Manuel Hernández González es catedrático de la Universidad de La Laguna, en Tenerife, y tiene más de sesenta (sí, ¡sesenta!) libros publicados sobre la emigración canaria a América y, como es comprensible para quien estudie este fenómeno, la historia de los principales destinos de la misma: Venezuela, Cuba y República Dominicana. Esto lo ha convertido en un respetado venezolanista, miembro correspondiente de la Academia Nacional de la Historia. Su trabajo Los canarios en la Venezuela colonial, (1670-1810) es una fuente extraordinaria de noticias; y de allí ha avanzado hacia otros temas venezolanos, como el muy útil Los canarios en la independencia de Venezuela, El vendaval de la revolución: la tragedia vital del ingeniero venezolano Pozo y Sucre (1740-1819), Francisco de Miranda y su ruptura con España, Francisco de Miranda y Canarias y La guerra a muerte. Bolívar y la campaña admirable (1813-1814). De Cuba, Canarias y República Dominicana tiene tantos otros libros. Son estudios que hay que atender (el autor se esfuerza por hacer ediciones en Venezuela para que sean más fáciles de conseguir en el país, o de al menos mandar ejemplares a las bibliotecas venezolanas).

No puede cerrarse esta nota sin resaltar otro aporte, no menor, del libro: en sus búsquedas por archivos, bibliotecas y otros fondos en España y Venezuela, Hernández González dio en Canarias con un retrato de Monteverde que conservó su familia.
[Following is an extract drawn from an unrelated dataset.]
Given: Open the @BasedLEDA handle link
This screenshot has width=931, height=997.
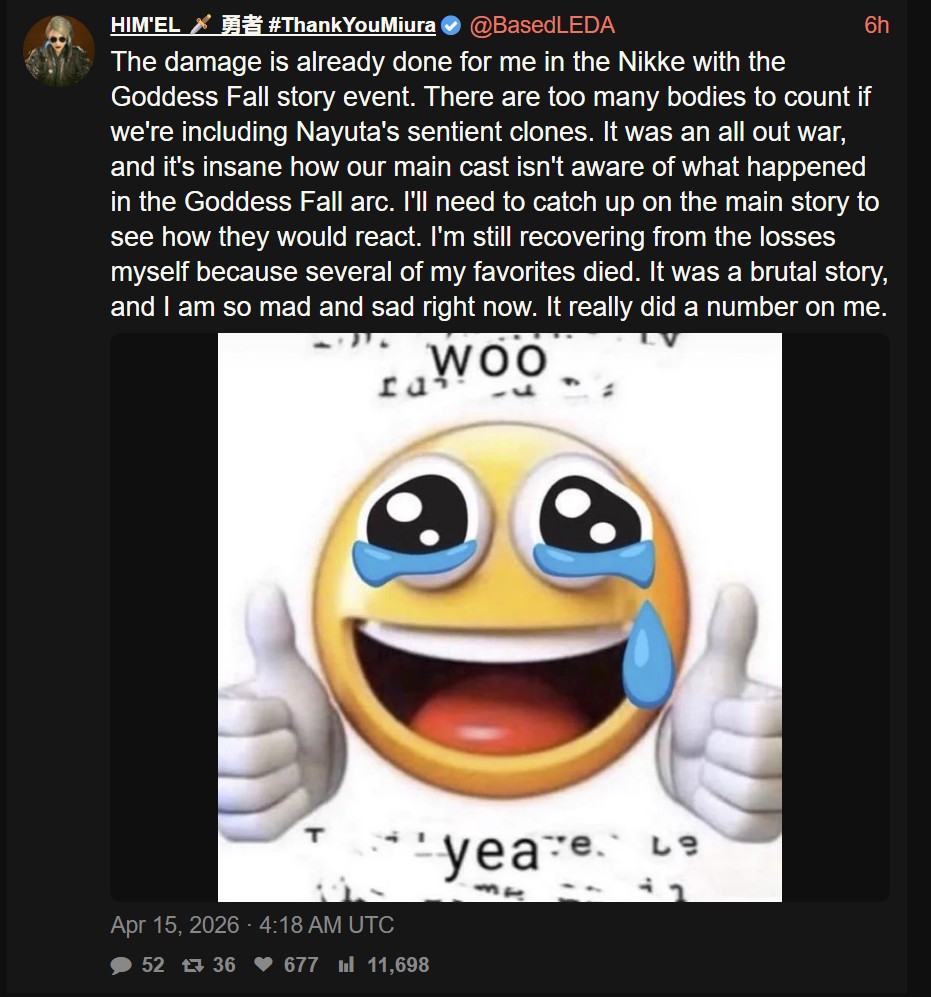Looking at the screenshot, I should pyautogui.click(x=542, y=25).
Hasta ahora no teníamos idea de cómo era. Ilustradores de manuales escolares y otras publicaciones lo habían imaginado de un modo u otro, ahora sabemos que de forma muy desencaminada. El retrato debe ser 1817, cuando, de regreso a España, se le entrega la Orden de Isabel La Católica. Marcial, de perfil, mirando a la izquierda, por lo que suponemos que suponemos que la mitad de la quijada que perdió fue la derecha, tenemos al hombre de mediana edad, con calvicie incipiente y un poco disimulada con el corte césar que Napoleón había vuelto a poner de moda; uniforme de la infantería de marina y orden de Isabel La Católica en el pecho. Así, gracias al libro de Hernández González no sólo sabemos más cómo se desmontó la institucionalidad hispana y se sembró la tradición dictatorial a ambos lados del Atlántico, sino también cómo se veía nuestro primer dictador.